Instant Family is an emotionally intelligent studio comedy about the making of a mixed-race American family, the kind which would make any Donald Trump supporter eat their MAGA hat. And the source material comes directly from the filmmaker’s own life. By the time Anders and his wife realized they wanted kids, they feared they’d be the oldest parents on the playground. He joked how nice it would be to start off with a five-year-old, and eventually they became the proud parents of three adopted children.

Every year in Hollywood, hundreds of broad family comedies are focus-grouped to death with more consideration given to their poop jokes than to their character arcs. (Anders’s hateful Daddy’s Home franchise is one of the worst offenders.) Instant Family has its heart in the right place within a genre that has set the bar low.

Finally documenting his own lived experience instead of Mel Gibson parroting dead-hooker jokes, Anders can give his leads great, revealing dialogue as they psych themselves up for the challenge of adoptive parenting, like: “There used to be a stigma about getting dogs from the pound … now they’re called rescues and everybody loves them!” The couple is self-aware enough to question their own motives, and since it’s 2018, their kids are smart enough to call them on their white privilege. Lines like, “You’re just a white lady who wants to adopt little charity cases to feel good about yourself” rightly sting, and climactic hugs and smiles are sometimes earned. Everyone gets paired with a terrific supporting cast, which includes Margo Martindale, Octavia Spencer, Tig Notaro and the biggest what-the-hell Joan Cusack cameo in film history.

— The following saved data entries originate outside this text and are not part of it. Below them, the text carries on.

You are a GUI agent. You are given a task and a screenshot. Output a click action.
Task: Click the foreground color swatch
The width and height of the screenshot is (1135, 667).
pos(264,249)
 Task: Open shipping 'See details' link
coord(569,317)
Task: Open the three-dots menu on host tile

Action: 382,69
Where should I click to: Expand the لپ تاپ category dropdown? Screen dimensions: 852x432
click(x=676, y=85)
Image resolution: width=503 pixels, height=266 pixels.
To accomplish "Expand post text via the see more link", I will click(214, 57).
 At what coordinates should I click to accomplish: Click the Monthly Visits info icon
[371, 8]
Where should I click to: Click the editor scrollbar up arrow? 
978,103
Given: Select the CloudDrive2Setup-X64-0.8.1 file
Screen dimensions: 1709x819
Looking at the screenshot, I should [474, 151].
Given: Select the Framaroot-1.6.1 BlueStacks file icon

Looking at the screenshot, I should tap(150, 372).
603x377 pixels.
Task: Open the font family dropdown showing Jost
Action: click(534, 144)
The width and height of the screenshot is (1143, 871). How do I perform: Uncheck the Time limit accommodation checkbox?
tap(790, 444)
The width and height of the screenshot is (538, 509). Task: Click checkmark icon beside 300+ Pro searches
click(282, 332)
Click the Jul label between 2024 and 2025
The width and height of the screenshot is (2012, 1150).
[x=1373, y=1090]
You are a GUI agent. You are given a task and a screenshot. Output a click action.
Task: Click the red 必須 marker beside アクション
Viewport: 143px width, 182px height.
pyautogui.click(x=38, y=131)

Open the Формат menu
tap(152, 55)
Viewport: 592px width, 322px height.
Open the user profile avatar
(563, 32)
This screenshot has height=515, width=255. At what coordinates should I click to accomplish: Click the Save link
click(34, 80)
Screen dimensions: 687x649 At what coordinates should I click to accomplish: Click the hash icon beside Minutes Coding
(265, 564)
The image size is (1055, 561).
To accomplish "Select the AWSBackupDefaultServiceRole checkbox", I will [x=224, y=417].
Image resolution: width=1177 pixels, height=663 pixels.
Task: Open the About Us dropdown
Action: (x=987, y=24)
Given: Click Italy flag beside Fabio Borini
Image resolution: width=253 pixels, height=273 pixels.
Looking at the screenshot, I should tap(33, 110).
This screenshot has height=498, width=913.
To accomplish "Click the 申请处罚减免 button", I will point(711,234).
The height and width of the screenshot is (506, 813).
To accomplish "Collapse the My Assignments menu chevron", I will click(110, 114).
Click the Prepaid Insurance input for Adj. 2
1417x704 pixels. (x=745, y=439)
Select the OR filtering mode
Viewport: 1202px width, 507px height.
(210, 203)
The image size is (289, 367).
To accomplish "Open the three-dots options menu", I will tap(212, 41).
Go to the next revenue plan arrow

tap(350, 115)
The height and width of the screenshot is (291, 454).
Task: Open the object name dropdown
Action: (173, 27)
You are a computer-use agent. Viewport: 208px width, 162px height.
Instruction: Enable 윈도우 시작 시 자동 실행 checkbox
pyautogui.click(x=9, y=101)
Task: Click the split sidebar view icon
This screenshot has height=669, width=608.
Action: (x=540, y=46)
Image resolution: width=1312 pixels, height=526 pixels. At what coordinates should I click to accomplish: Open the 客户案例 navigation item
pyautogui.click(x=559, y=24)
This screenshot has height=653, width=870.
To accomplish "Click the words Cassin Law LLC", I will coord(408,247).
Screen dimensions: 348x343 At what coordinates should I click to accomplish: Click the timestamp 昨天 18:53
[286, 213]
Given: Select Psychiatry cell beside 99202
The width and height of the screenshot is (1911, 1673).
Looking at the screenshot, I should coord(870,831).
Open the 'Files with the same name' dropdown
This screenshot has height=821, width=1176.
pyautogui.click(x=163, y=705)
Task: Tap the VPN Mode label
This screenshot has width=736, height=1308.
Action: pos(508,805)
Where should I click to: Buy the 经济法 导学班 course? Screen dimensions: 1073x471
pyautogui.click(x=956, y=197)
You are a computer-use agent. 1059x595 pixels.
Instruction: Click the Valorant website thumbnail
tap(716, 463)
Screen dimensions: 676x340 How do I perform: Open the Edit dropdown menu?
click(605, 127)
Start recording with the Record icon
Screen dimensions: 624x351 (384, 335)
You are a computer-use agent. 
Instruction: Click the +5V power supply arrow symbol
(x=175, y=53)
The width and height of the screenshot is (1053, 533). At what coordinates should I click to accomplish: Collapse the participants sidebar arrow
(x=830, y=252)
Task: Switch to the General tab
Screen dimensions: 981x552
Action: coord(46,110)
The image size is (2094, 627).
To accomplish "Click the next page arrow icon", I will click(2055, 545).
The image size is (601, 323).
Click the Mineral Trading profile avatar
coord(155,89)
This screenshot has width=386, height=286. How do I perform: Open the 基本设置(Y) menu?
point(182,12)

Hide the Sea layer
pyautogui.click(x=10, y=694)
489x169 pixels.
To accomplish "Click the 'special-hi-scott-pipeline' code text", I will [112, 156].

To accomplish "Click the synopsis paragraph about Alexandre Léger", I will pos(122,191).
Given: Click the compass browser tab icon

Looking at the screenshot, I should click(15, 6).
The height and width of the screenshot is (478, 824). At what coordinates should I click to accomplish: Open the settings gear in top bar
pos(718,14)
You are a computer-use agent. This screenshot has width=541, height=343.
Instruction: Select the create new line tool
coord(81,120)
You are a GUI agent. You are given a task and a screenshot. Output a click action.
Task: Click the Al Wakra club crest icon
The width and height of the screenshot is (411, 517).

There’s a lot of conflict in creating an instant family, but instead of investigating the kids’ experience in entering a living situation they’re unfamiliar with, and lives outside of Pete and Ellie, the movie can only side with the parents’ sense of entitlement. They are so offended by their kids’ bad behaviour (which includes a gross and unnecessary sexting subplot between Lizzy and the high-school janitor) they rarely bother to ask why. And so any emotional breakthroughs are of the “two steps forward, one step back” variety.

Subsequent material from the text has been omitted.